Dès lors, si la notion d’Umma a un sens, il va falloir qu’on m’explique pourquoi la persécution des Ouïghours semble ne déclencher que des haussements d’épaules chez les musulmans du reste du monde. A tout le moins, pourquoi cette persécution paraît avoir moins d’importance pour les « bons musulmans » auto-proclamés que la publication de dessins qu’ils ne verront jamais, dans un hebdomadaire qu’ils ne connaissent pas, et dans un pays où ils ne foutront jamais les pieds.

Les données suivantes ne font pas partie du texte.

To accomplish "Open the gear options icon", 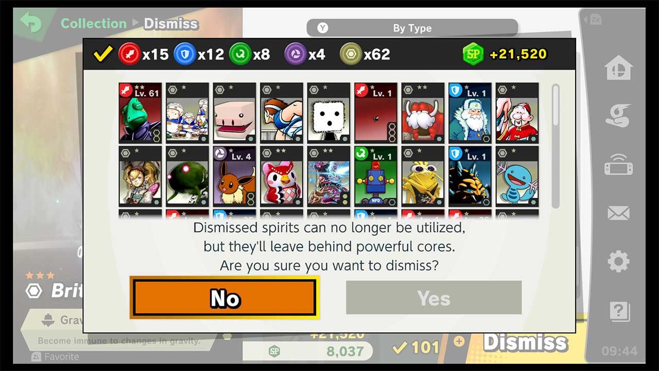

A moins qu’on ne me dise qu’une marque d’irrespect à l’égard d’un homme ayant vécu il y a quatorze siècles est moralement plus condamnable qu’un quasi-génocide qui se déroule de nos jours, que pour un musulman la « réputation » de Mahomet serait plus importante que la vie de n’importe quel.le de ses disciples à quelque moment de l’Histoire que ce soit: il n’est pas impossible qu’on me fasse cette objection, mais outre qu’il ne faudrait pas chercher à simultanément me convaincre des vertus humanistes de l’Islam, je n’en croirais pas un mot…
Car à mes yeux la vérité de ce « deux poids, deux mesures » dans la juste-colère-des-foules-musulmanes se trouve plutôt du côté des motivations de ceux qui agitent ces foules: s’en prendre à la deuxième puissance mondiale, qui investit sans compter d’un bout à l’autre du monde arabo-musulman, c’est pas bon pour le business. Alors qu’avec la France et son fameux passé colonial, hein, pas grand-chose à perdre. Donc les Ouïghours, qu’ils crèvent la gueule ouverte et la langue pendante, tous musulmans qu’ils fussent. Et haro sur la France et son président. La République Populaire de Chine n’est pas dirigée par des Blancs, et surtout elle n’a pas de passé colonial. Elle a juste un présent et un futur qui consistent à s’accaparer à bon prix les ressources en hydrocarbures, minières ou halieutiques de tous ces pays dont on peut, moyennant quelques efforts comme construire la « plus grande mosquée d’Afrique » (Alger), obtenir les bonnes grâces des élites politiques et économiques. Mais tout ça n’a rien à voir avec du colonialisme, bien sûr.
Alors non, Macron-le-Père-Pendiculaire ce n’est pas et ça ne sera jamais ma tasse de thé. Mais pour une fois, sur cette affaire, je suggère gentiment à ceux qui le critiquent d’aller se faire estimer chez les Grecs (ou les Turcs, s’ils préfèrent).